**Work request:**
This task calls for every entry below to be repeated exactly.
####################
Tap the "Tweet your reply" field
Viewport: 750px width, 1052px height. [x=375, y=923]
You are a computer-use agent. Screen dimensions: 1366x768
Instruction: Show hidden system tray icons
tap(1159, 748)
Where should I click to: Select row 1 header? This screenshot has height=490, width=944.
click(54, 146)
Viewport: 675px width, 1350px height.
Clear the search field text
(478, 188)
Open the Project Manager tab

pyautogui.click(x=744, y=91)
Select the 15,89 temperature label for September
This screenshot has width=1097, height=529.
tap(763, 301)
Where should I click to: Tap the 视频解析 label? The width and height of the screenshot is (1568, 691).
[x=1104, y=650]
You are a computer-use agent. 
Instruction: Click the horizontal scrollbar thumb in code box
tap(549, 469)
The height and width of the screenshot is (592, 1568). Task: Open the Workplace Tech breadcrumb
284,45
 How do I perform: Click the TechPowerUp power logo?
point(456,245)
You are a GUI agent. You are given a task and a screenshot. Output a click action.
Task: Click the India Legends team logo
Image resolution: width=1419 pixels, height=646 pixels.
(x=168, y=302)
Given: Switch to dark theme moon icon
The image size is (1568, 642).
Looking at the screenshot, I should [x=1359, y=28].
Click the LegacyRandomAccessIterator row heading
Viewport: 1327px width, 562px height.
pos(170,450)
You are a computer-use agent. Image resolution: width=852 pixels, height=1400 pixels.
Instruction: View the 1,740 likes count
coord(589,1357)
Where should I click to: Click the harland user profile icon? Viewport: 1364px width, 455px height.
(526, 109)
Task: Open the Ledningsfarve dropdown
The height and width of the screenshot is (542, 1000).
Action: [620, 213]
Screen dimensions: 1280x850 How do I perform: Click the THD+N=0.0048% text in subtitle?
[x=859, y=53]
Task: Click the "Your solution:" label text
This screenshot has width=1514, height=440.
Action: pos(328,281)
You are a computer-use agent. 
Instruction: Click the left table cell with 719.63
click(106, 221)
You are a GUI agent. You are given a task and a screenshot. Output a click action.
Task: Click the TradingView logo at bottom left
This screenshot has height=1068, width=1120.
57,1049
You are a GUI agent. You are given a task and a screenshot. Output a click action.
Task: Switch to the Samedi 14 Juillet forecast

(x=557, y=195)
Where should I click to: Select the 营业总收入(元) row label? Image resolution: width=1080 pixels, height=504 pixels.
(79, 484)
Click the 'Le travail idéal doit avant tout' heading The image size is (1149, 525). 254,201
####################
**Result of this exercise:**
Tap the "Tweet your reply" field
Viewport: 750px width, 1052px height. [x=375, y=923]
You are a computer-use agent. Screen dimensions: 1366x768
Instruction: Show hidden system tray icons
tap(1159, 748)
Where should I click to: Select row 1 header? This screenshot has height=490, width=944.
click(54, 146)
Viewport: 675px width, 1350px height.
Clear the search field text
(478, 188)
Open the Project Manager tab

pyautogui.click(x=744, y=91)
Select the 15,89 temperature label for September
This screenshot has width=1097, height=529.
tap(763, 301)
Where should I click to: Tap the 视频解析 label? The width and height of the screenshot is (1568, 691).
[x=1104, y=650]
You are a computer-use agent. 
Instruction: Click the horizontal scrollbar thumb in code box
tap(549, 469)
The height and width of the screenshot is (592, 1568). Task: Open the Workplace Tech breadcrumb
284,45
 How do I perform: Click the TechPowerUp power logo?
point(456,245)
You are a GUI agent. You are given a task and a screenshot. Output a click action.
Task: Click the India Legends team logo
Image resolution: width=1419 pixels, height=646 pixels.
(x=168, y=302)
Given: Switch to dark theme moon icon
The image size is (1568, 642).
Looking at the screenshot, I should [x=1359, y=28].
Click the LegacyRandomAccessIterator row heading
Viewport: 1327px width, 562px height.
pos(170,450)
You are a computer-use agent. Image resolution: width=852 pixels, height=1400 pixels.
Instruction: View the 1,740 likes count
coord(589,1357)
Where should I click to: Click the harland user profile icon? Viewport: 1364px width, 455px height.
(526, 109)
Task: Open the Ledningsfarve dropdown
The height and width of the screenshot is (542, 1000).
Action: [620, 213]
Screen dimensions: 1280x850 How do I perform: Click the THD+N=0.0048% text in subtitle?
[x=859, y=53]
Task: Click the "Your solution:" label text
This screenshot has width=1514, height=440.
Action: pos(328,281)
You are a computer-use agent. 
Instruction: Click the left table cell with 719.63
click(106, 221)
You are a GUI agent. You are given a task and a screenshot. Output a click action.
Task: Click the TradingView logo at bottom left
This screenshot has height=1068, width=1120.
57,1049
You are a GUI agent. You are given a task and a screenshot. Output a click action.
Task: Switch to the Samedi 14 Juillet forecast

(x=557, y=195)
Where should I click to: Select the 营业总收入(元) row label? Image resolution: width=1080 pixels, height=504 pixels.
(79, 484)
Click the 'Le travail idéal doit avant tout' heading The image size is (1149, 525). 254,201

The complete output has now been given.